Так оно и было, так и думали… Да и грустный юноша, глядящий из глубины времени, не опровергал этого впечатления, едва скрываемого гостями, приходившими посмотреть да послушать волшебника русского слова. Переступить через своё первое впечатление посторонние люди, жители мира сего, не могли и не пытались. Так что делиться своими переживаниями оставалось только с тетрадками, они всегда были под рукой…
«Идёшь по улице: люди смеются, разговаривают, припевают. А я на той же Земле живу, а будто и не человек. «Хотел бы весело хоть раз взглянуть на Божий мир».
И понимает, что этот мир — «Мир родимой Северной Руси, который чувствовал, о котором думал, — за него и маюсь».
Внутренняя творческая маята о пережитой в детстве и юности радости открывалась только близкому по духу и творчеству человеку. Несомненно, что её‑то и заметил проницательный взгляд художника Ефимова, время от времени приходившего проведать Шергина в его убогом жилище в Сверчковом переулке. Только эта радость, а она ясно и победно слышалась в голосе древней страны беломорских мореходов, могла противостоять мусору убогой жизни…
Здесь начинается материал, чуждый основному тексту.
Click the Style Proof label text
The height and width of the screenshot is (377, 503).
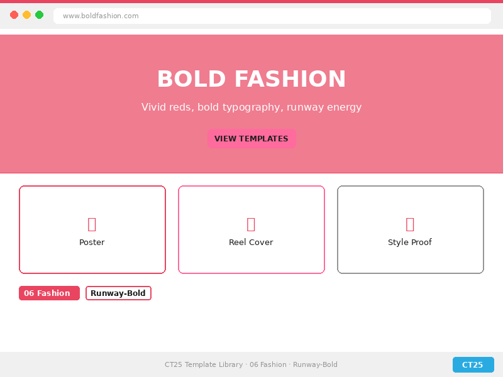tap(410, 242)
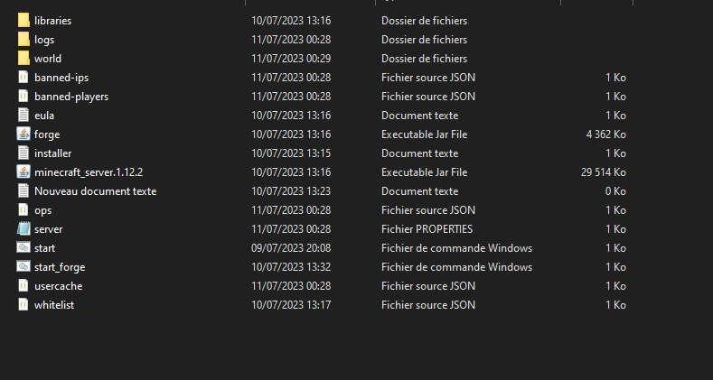This screenshot has height=380, width=713.
Task: Select the eula text document icon
Action: (x=23, y=115)
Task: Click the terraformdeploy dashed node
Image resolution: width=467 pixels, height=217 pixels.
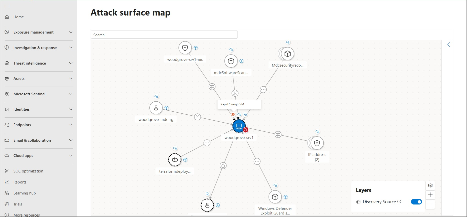Action: [x=175, y=160]
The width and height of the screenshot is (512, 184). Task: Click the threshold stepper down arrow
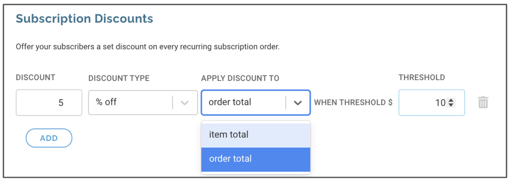[x=451, y=105]
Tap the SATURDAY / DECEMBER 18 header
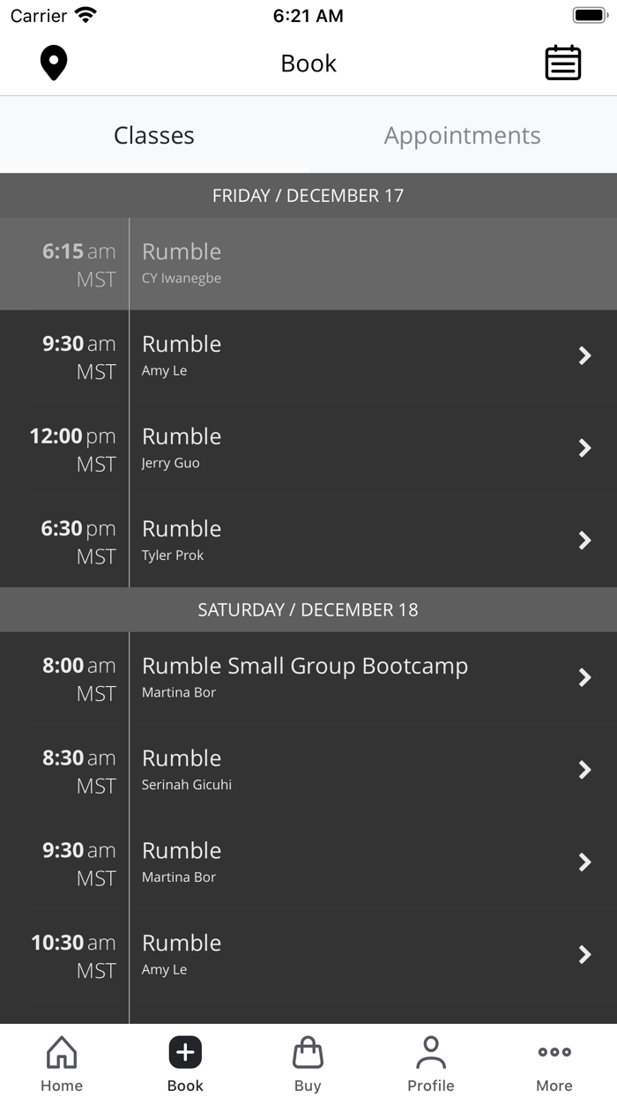Screen dimensions: 617x1097 [x=309, y=609]
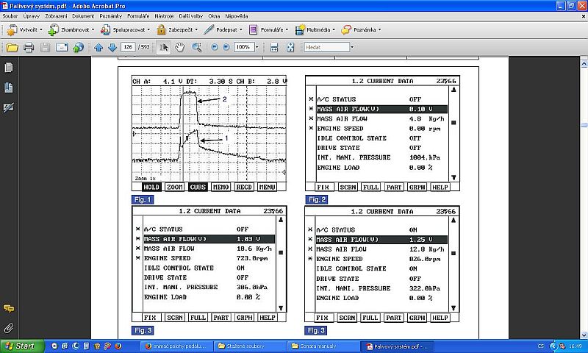
Task: Open the zoom percentage dropdown
Action: [x=256, y=48]
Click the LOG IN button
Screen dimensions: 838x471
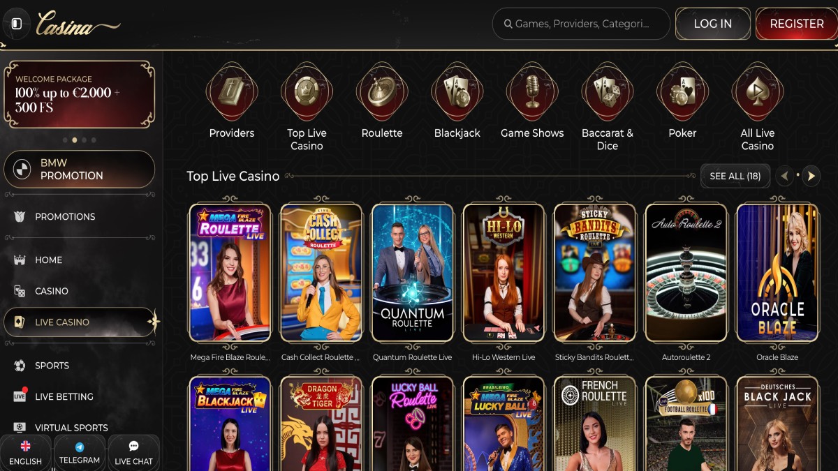[713, 24]
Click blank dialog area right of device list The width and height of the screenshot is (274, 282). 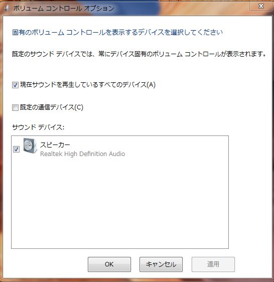(250, 193)
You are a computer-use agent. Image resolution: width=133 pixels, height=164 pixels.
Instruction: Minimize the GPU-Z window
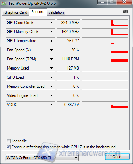pos(102,2)
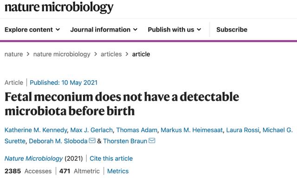
Task: Open the Journal information dropdown
Action: pyautogui.click(x=104, y=30)
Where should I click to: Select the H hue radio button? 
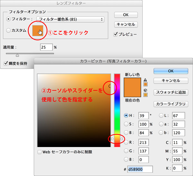[x=126, y=116]
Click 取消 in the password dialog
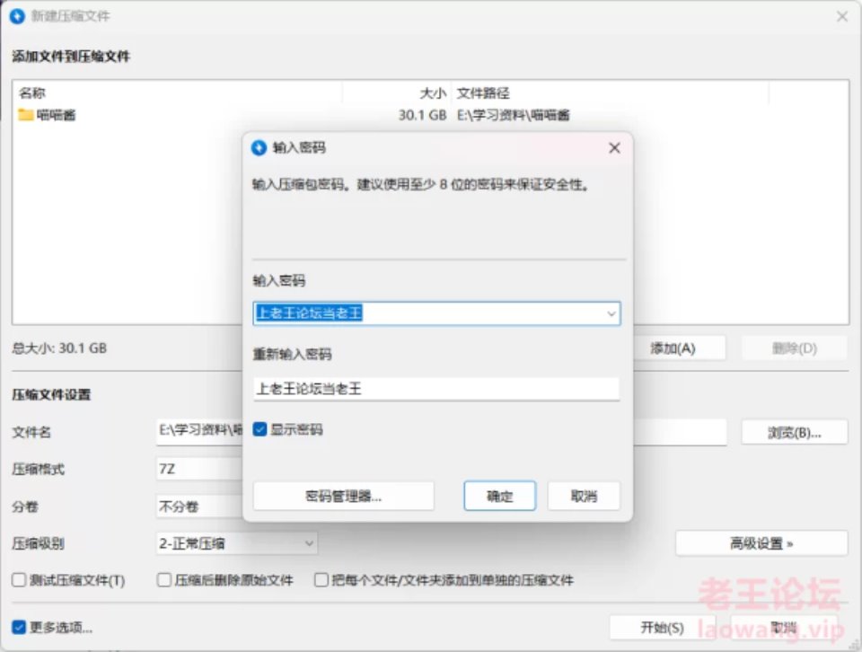Screen dimensions: 862x652 584,497
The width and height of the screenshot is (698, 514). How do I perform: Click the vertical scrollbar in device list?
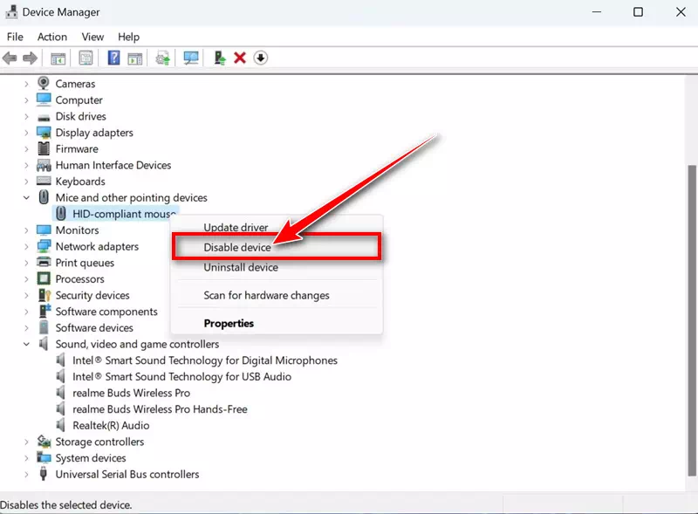(x=690, y=262)
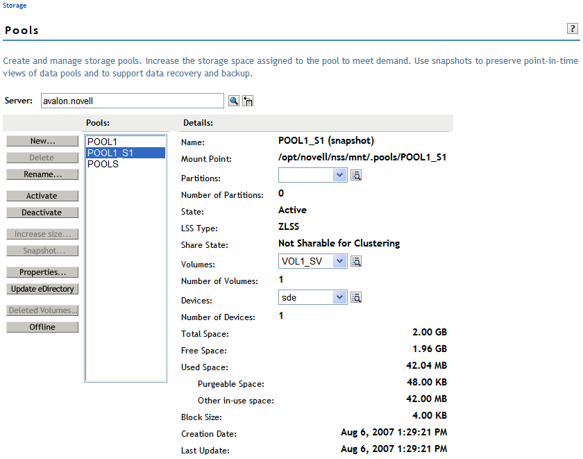583x459 pixels.
Task: Click the New... button
Action: pos(42,141)
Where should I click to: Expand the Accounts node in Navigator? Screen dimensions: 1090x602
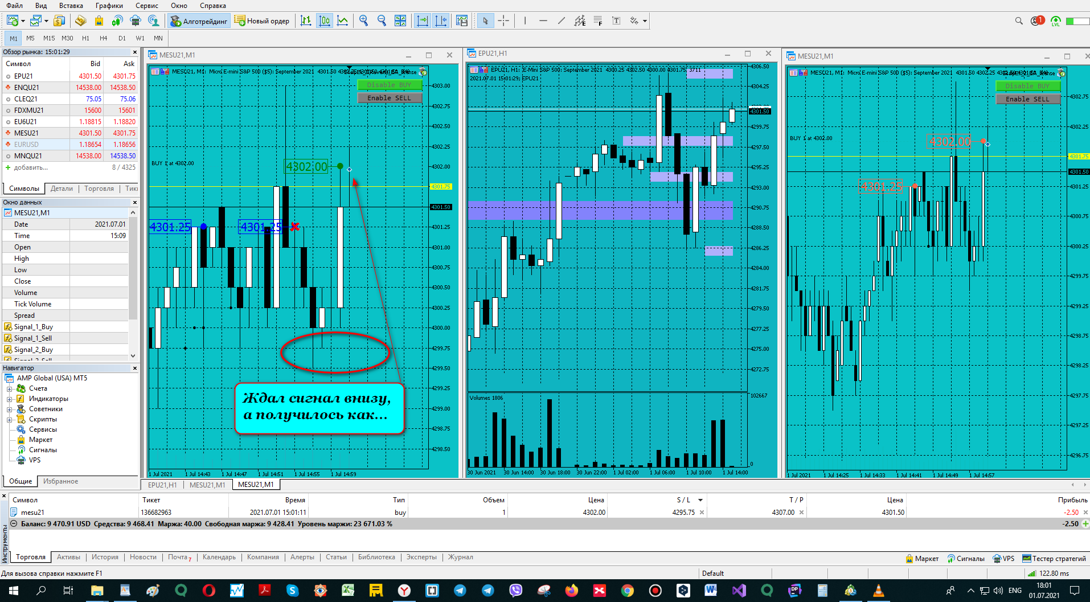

Духовное состояние, в котором пребывал Шергин, было для него естественным, в каком бы богоборческом ажиотаже ни была советская действительность. И это состояние не могло быть сформулировано такими романтическими терминами, как сопротивление, твердыня, крепость. И только теперь, по дневникам, по прошествии долгих лет, стало видно, что тайное подвижничество Шергина состояло в неустанном, без оглядки, стяжании творческой радости. Как бы он себя ни упрекал в том, что всё это, мол, детство и даже младенчество, что пора бы ему заняться чем‑то другим, за что деньги платят, но первоначальная, впервые пережитая радость о красоте, радость творческой сопричастности художественному образу северной родины, созданной трудами поморских отцов, владела его душой неотступно.
Можно думать, что в утешении и отраде и состояла его неустанная работа по овеществлению поморского словотворчества в её подлинно народном художественном и духовном состоянии. Когда придут более благоприятные времена, эти рассказы и составят все его книги.